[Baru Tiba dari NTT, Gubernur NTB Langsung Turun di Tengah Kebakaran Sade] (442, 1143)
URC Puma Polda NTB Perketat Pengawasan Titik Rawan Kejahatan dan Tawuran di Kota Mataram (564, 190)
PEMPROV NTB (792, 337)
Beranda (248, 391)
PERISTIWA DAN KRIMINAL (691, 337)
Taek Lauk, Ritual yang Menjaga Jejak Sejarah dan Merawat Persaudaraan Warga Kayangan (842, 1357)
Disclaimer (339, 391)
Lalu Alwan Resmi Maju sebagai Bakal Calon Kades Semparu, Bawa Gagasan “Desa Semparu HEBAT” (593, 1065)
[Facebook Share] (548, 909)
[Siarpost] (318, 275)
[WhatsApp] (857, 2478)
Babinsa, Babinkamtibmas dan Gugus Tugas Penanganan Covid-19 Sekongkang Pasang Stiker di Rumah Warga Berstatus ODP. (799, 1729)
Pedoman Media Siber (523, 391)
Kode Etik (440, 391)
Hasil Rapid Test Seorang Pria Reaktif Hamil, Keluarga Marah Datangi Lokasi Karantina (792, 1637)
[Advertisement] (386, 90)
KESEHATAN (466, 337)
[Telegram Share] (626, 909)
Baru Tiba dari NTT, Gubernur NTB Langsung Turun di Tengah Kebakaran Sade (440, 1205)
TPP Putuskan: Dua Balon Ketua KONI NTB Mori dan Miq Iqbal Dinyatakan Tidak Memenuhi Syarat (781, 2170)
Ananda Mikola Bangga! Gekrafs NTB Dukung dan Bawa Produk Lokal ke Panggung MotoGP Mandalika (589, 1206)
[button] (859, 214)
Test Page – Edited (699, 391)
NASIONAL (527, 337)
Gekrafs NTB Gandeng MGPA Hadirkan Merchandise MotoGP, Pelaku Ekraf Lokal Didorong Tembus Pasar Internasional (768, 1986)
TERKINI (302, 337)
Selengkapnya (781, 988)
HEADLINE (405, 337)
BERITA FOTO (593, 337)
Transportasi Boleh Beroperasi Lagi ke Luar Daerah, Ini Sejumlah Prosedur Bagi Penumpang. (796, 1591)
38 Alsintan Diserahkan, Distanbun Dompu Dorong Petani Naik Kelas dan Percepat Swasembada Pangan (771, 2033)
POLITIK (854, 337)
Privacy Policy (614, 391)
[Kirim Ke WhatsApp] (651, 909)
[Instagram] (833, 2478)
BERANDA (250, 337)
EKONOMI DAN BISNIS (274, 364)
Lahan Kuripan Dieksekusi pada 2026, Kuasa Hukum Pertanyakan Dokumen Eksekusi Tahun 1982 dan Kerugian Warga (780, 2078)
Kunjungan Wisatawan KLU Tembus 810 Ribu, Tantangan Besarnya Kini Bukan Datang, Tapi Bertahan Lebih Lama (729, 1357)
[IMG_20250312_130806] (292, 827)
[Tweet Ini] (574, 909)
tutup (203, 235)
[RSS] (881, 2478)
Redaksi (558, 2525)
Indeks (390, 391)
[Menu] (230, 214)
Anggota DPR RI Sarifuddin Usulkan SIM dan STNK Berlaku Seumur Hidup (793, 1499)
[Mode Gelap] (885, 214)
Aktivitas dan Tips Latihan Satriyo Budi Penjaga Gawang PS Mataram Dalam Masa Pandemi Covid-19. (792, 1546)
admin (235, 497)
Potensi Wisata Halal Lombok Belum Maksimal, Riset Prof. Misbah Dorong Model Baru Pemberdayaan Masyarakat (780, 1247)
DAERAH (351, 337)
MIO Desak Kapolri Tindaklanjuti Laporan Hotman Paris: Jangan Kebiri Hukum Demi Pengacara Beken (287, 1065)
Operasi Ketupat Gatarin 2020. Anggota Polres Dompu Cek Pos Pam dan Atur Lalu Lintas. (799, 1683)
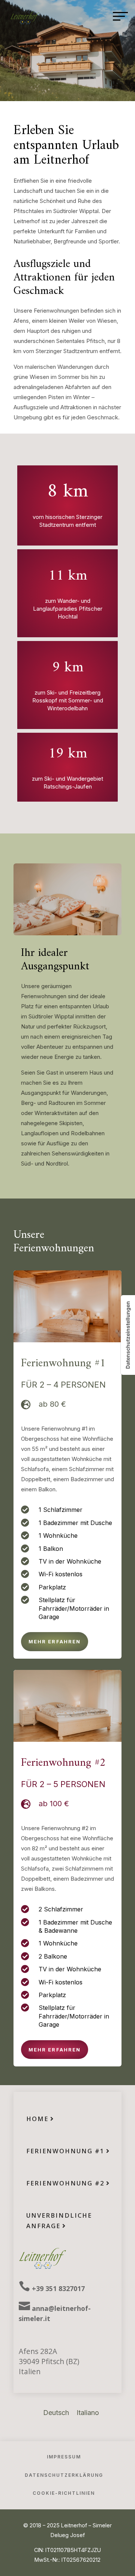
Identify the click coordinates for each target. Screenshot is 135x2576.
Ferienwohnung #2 (65, 2183)
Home (37, 2118)
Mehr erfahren (54, 1641)
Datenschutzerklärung (64, 2475)
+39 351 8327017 (58, 2288)
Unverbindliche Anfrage (59, 2220)
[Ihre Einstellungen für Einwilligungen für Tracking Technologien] (128, 1335)
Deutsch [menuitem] (56, 2412)
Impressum (64, 2457)
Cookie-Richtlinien (64, 2493)
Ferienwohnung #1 (65, 2151)
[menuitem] (56, 2412)
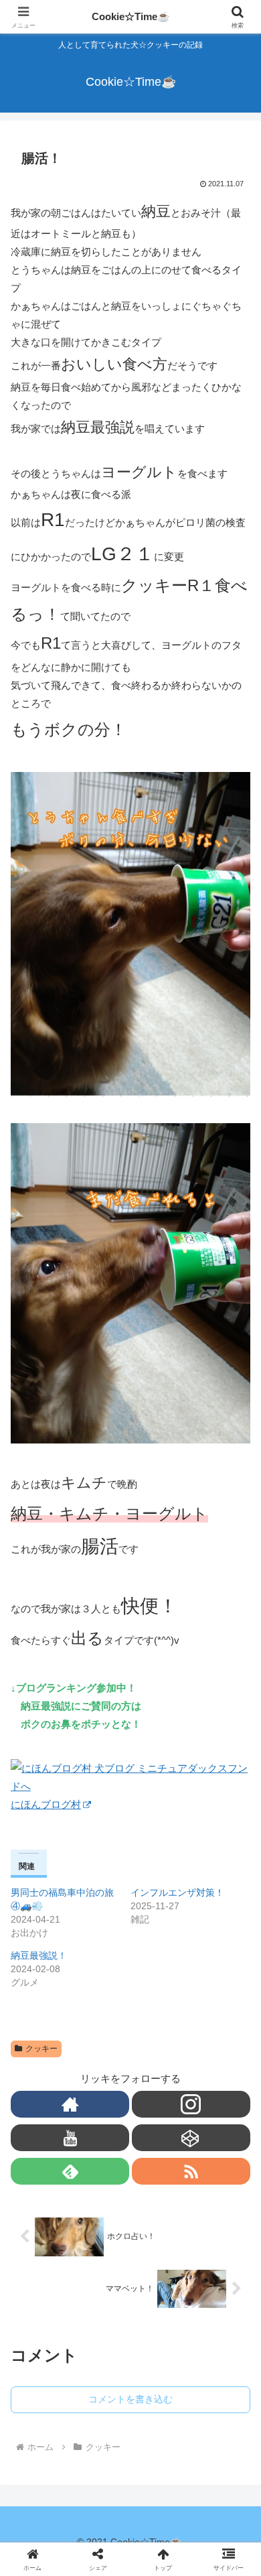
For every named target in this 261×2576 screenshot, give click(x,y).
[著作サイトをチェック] (70, 2104)
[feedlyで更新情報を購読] (70, 2171)
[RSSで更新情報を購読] (191, 2171)
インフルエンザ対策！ (177, 1892)
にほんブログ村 (46, 1804)
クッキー (41, 2048)
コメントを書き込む (130, 2399)
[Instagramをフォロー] (191, 2104)
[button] (234, 1949)
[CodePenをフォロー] (191, 2137)
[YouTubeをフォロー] (70, 2137)
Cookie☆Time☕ (131, 16)
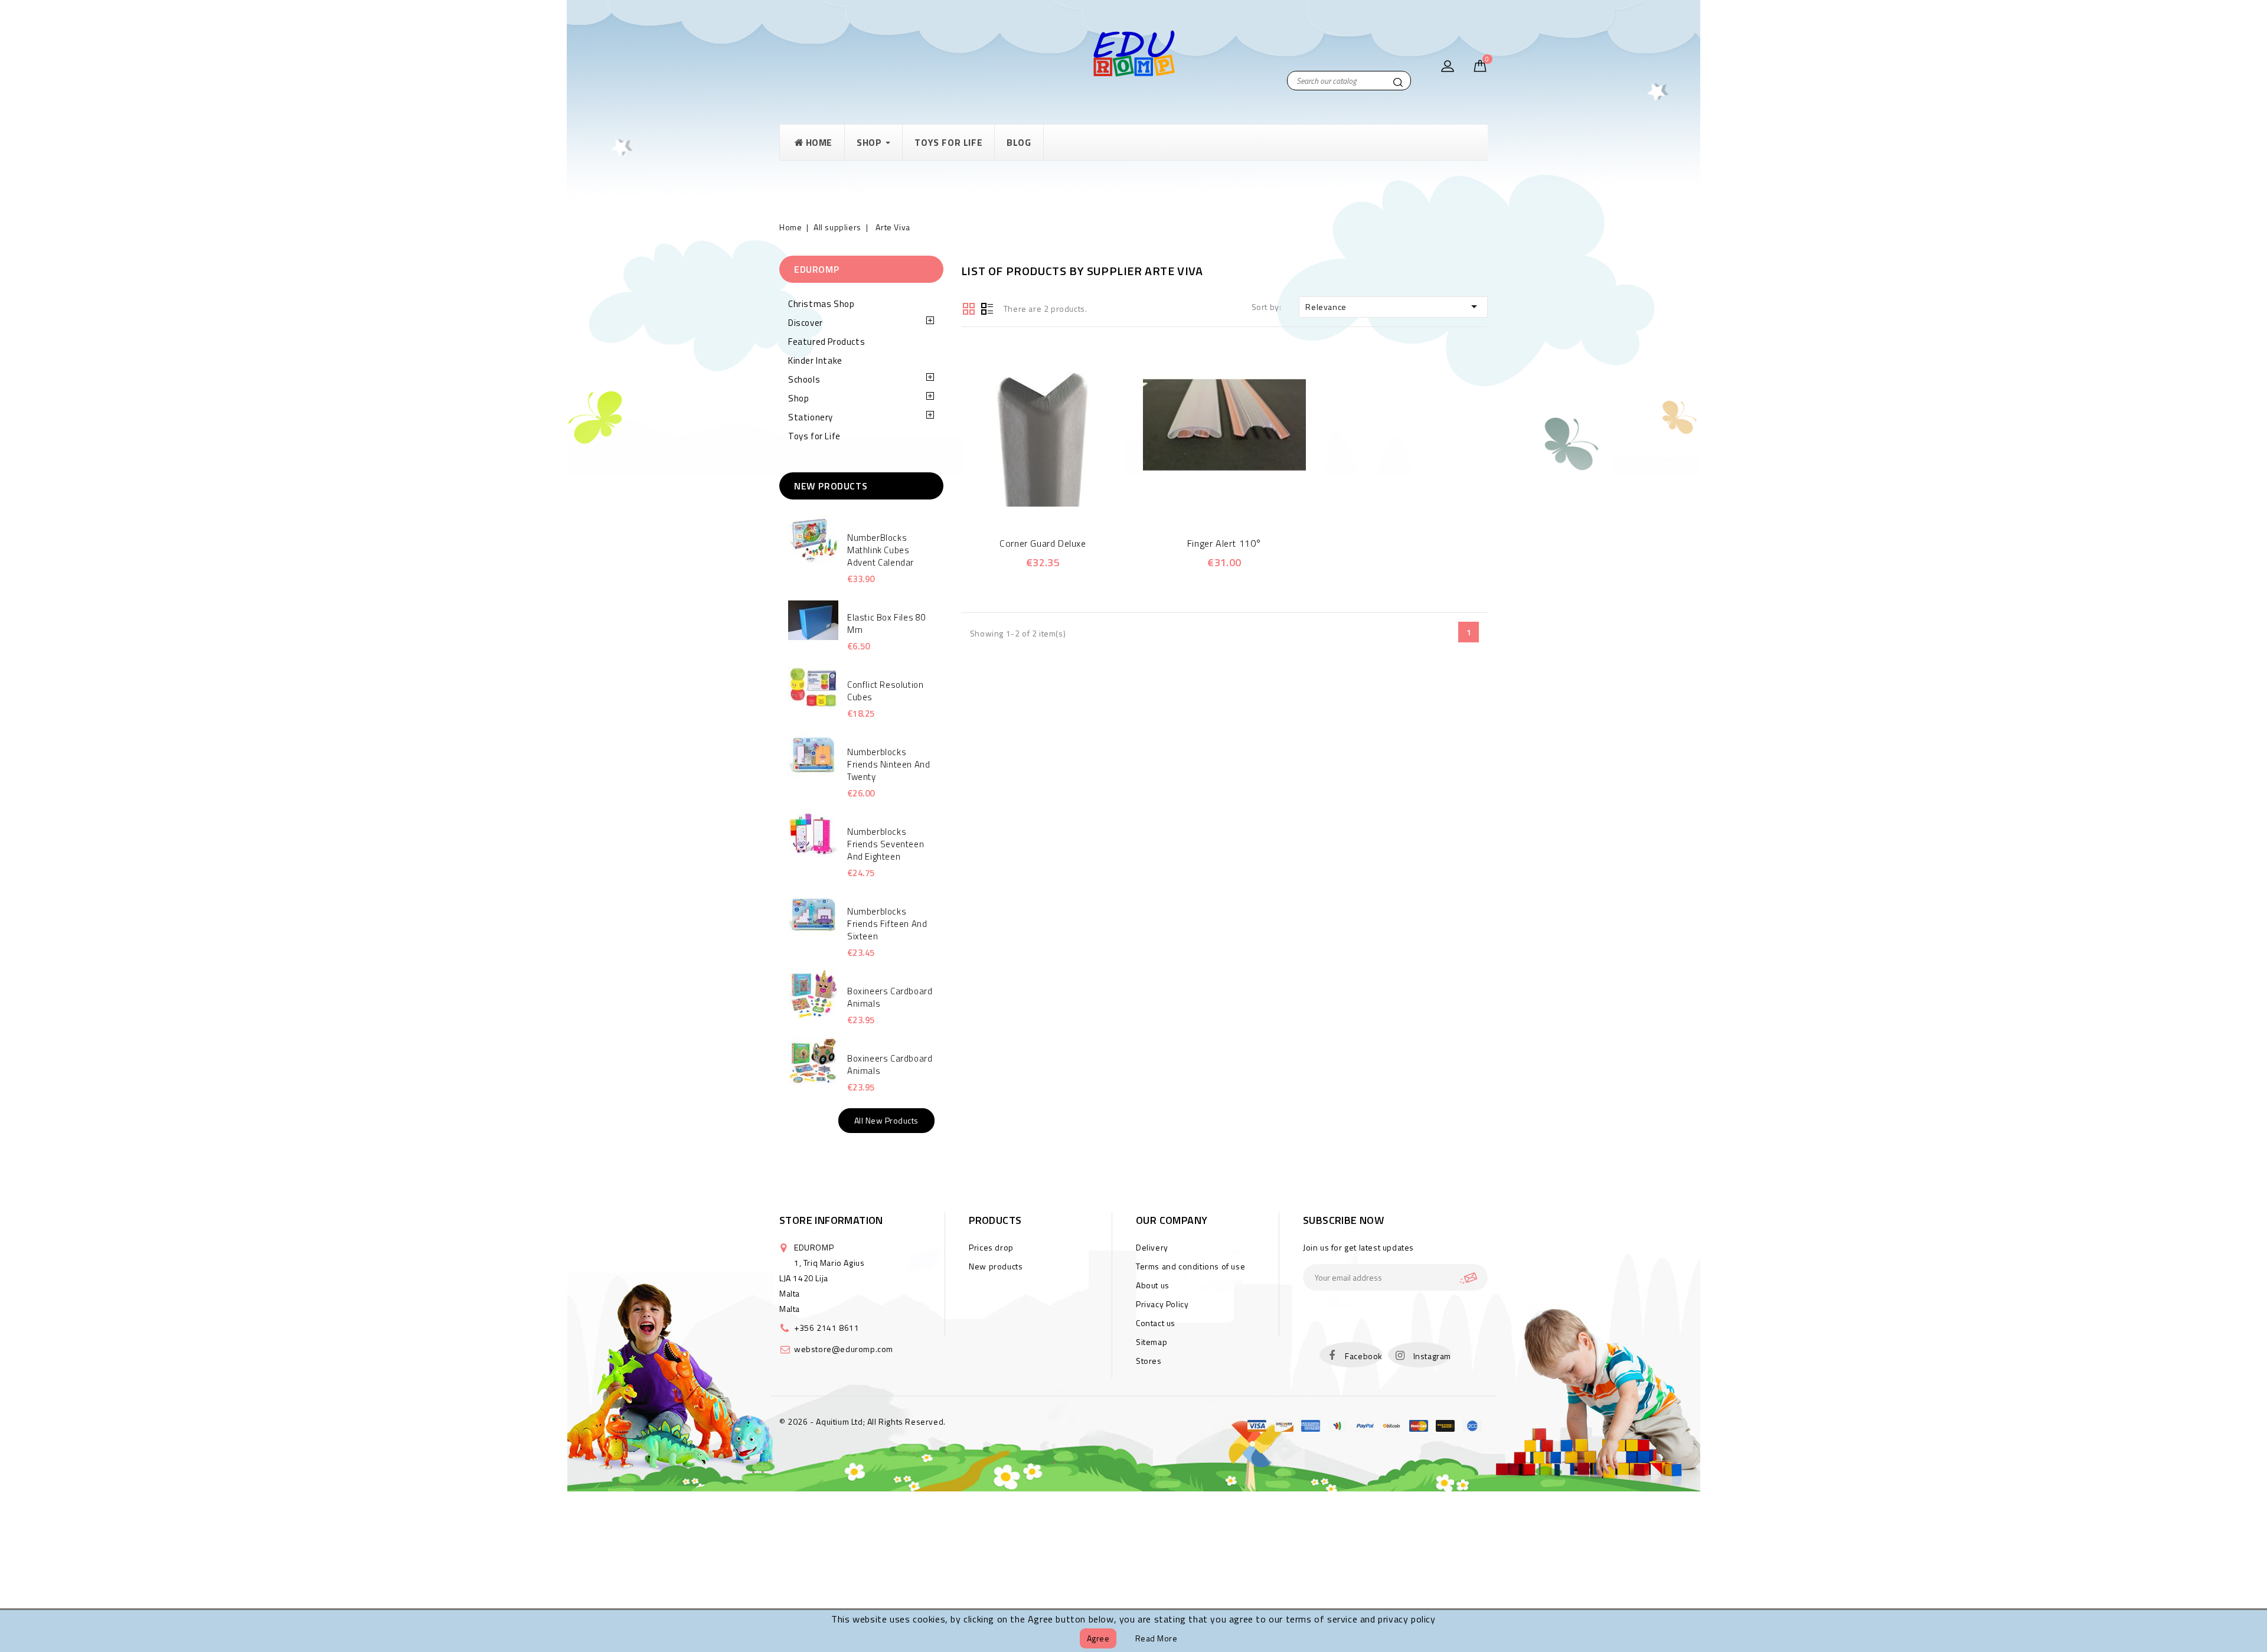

•••••

# ASSIGNED TASK
If a record holds a picture, drop the picture and reproduce everything else exactly.

# OUTPUT BELOW
[Baru Tiba dari NTT, Gubernur NTB Langsung Turun di Tengah Kebakaran Sade] (442, 1143)
URC Puma Polda NTB Perketat Pengawasan Titik Rawan Kejahatan dan Tawuran di Kota Mataram (564, 190)
PEMPROV NTB (792, 337)
Beranda (248, 391)
PERISTIWA DAN KRIMINAL (691, 337)
Taek Lauk, Ritual yang Menjaga Jejak Sejarah dan Merawat Persaudaraan Warga Kayangan (842, 1357)
Disclaimer (339, 391)
Lalu Alwan Resmi Maju sebagai Bakal Calon Kades Semparu, Bawa Gagasan “Desa Semparu HEBAT” (593, 1065)
[Facebook Share] (548, 909)
[Siarpost] (318, 275)
[WhatsApp] (857, 2478)
Babinsa, Babinkamtibmas dan Gugus Tugas Penanganan Covid-19 Sekongkang Pasang Stiker di Rumah Warga Berstatus ODP. (799, 1729)
Pedoman Media Siber (523, 391)
Kode Etik (440, 391)
Hasil Rapid Test Seorang Pria Reaktif Hamil, Keluarga Marah Datangi Lokasi Karantina (792, 1637)
[Advertisement] (386, 90)
KESEHATAN (466, 337)
[Telegram Share] (626, 909)
Baru Tiba dari NTT, Gubernur NTB Langsung Turun di Tengah Kebakaran Sade (440, 1205)
TPP Putuskan: Dua Balon Ketua KONI NTB Mori dan Miq Iqbal Dinyatakan Tidak Memenuhi Syarat (781, 2170)
Ananda Mikola Bangga! Gekrafs NTB Dukung dan Bawa Produk Lokal ke Panggung MotoGP Mandalika (589, 1206)
[button] (859, 214)
Test Page – Edited (699, 391)
NASIONAL (527, 337)
Gekrafs NTB Gandeng MGPA Hadirkan Merchandise MotoGP, Pelaku Ekraf Lokal Didorong Tembus Pasar Internasional (768, 1986)
TERKINI (302, 337)
Selengkapnya (781, 988)
HEADLINE (405, 337)
BERITA FOTO (593, 337)
Transportasi Boleh Beroperasi Lagi ke Luar Daerah, Ini Sejumlah Prosedur Bagi Penumpang. (796, 1591)
38 Alsintan Diserahkan, Distanbun Dompu Dorong Petani Naik Kelas dan Percepat Swasembada Pangan (771, 2033)
POLITIK (854, 337)
Privacy Policy (614, 391)
[Kirim Ke WhatsApp] (651, 909)
[Instagram] (833, 2478)
BERANDA (250, 337)
EKONOMI DAN BISNIS (274, 364)
Lahan Kuripan Dieksekusi pada 2026, Kuasa Hukum Pertanyakan Dokumen Eksekusi Tahun 1982 dan Kerugian Warga (780, 2078)
Kunjungan Wisatawan KLU Tembus 810 Ribu, Tantangan Besarnya Kini Bukan Datang, Tapi Bertahan Lebih Lama (729, 1357)
[IMG_20250312_130806] (292, 827)
[Tweet Ini] (574, 909)
tutup (203, 235)
[RSS] (881, 2478)
Redaksi (558, 2525)
Indeks (390, 391)
[Menu] (230, 214)
Anggota DPR RI Sarifuddin Usulkan SIM dan STNK Berlaku Seumur Hidup (793, 1499)
[Mode Gelap] (885, 214)
Aktivitas dan Tips Latihan Satriyo Budi Penjaga Gawang PS Mataram Dalam Masa Pandemi Covid-19. (792, 1546)
admin (235, 497)
Potensi Wisata Halal Lombok Belum Maksimal, Riset Prof. Misbah Dorong Model Baru Pemberdayaan Masyarakat (780, 1247)
DAERAH (351, 337)
MIO Desak Kapolri Tindaklanjuti Laporan Hotman Paris: Jangan Kebiri Hukum Demi Pengacara Beken (287, 1065)
Operasi Ketupat Gatarin 2020. Anggota Polres Dompu Cek Pos Pam dan Atur Lalu Lintas. (799, 1683)
Identify the click coordinates for each target. Screenshot is 135x2576.
Ferienwohnung #2 (65, 2183)
Home (37, 2118)
Mehr erfahren (54, 1641)
Datenschutzerklärung (64, 2475)
+39 351 8327017 (58, 2288)
Unverbindliche Anfrage (59, 2220)
[Ihre Einstellungen für Einwilligungen für Tracking Technologien] (128, 1335)
Deutsch [menuitem] (56, 2412)
Impressum (64, 2457)
Cookie-Richtlinien (64, 2493)
Ferienwohnung #1 (65, 2151)
[menuitem] (56, 2412)
For every named target in this 261×2576 screenshot, give click(x,y).
[著作サイトをチェック] (70, 2104)
[feedlyで更新情報を購読] (70, 2171)
[RSSで更新情報を購読] (191, 2171)
インフルエンザ対策！ (177, 1892)
にほんブログ村 (46, 1804)
クッキー (41, 2048)
コメントを書き込む (130, 2399)
[Instagramをフォロー] (191, 2104)
[button] (234, 1949)
[CodePenをフォロー] (191, 2137)
[YouTubeをフォロー] (70, 2137)
Cookie☆Time☕ (131, 16)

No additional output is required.